Let it be known: I like math. Well, I don’t love it, but I don’t hate it, either.

On the other hand… I don’t really like TEACHING it.

I suspect that there are many homeschool moms who would agree with me. It’s not the math that’s unpleasant, it’s the whining, the fighting with your child, the hair-pulling. It’s just not pretty. And it can be even harder when your teaching style doesn’t mesh with your child’s learning style. Frustration can build up until it explodes!

But we’d also all agree that math is important, right? It must be done! So, short of hiring a tutor to teach your children math– what can you do to survive the math-teaching experience and give your child what they need for math success?

10 Steps for Math Success:

1.) RELAX. It’s not a sprint, it’s a marathon.

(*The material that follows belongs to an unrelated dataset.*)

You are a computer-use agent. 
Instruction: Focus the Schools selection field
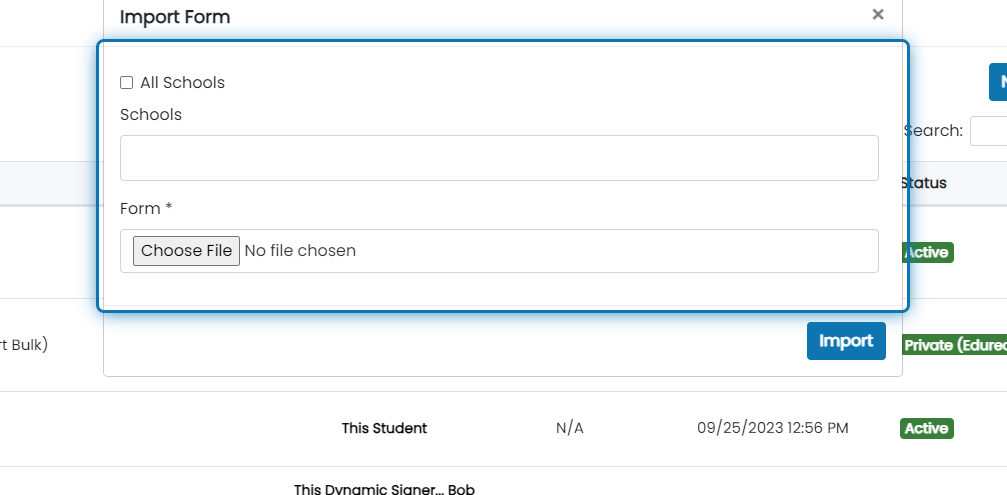pos(499,158)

Over the years I’ve developed the philosophy that rushing and pushing our way through math is of no benefit to anyone. Math is a life-long skill. It never goes away. So what good is pushing your child from one concept to the next before they are ready? Actually, this is detrimental to the learning process and brings more frustration. I want my children to be strong and confident in their math skills and so I let them proceed at their own pace. I released myself from any standards set by the masses (whatever masses they may be) because each child is created unique with their own strengths and weaknesses. I mean, yes, we use curriculum and we follow a scope and sequence set by someone else, but I’m not afraid to slow it down and set it aside to work on math facts longer, or speed it up and skip extra practice work that’s unnecessary. So take a deep breath and settle in for the long haul!

This is me, lightening up and letting go. = )

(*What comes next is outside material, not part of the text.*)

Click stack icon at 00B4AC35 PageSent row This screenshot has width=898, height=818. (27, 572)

2.) Recognize Your Child’s Strengths & Weaknesses

My oldest daughter can remember her math facts but she can’t speed drill them verbally. She just can’t. And I’m okay with that. I’ll argue every family member who touts that my 12 year old ought to be able to answer basic math facts in 2 seconds or less (why is 5 or 7 seconds so bad anyway?) I’ve always recognized the fact that she needs to see the numbers so we  make adjustments. Math is still not one of her strengths but she can succeed at it and doing her best is really all that I can ask of her, right? So as parents we need to ask ourselves – are we placing expectations on our child that just aren’t realistic? Are we falling prey to the thinking that our children have to excel at EVERYTHING for the sake of our homeschool reputation and pride? One of my goals as a parent and teacher is to give my child the keys to succeed in each subject and then push my child to excel in areas of strength and interest.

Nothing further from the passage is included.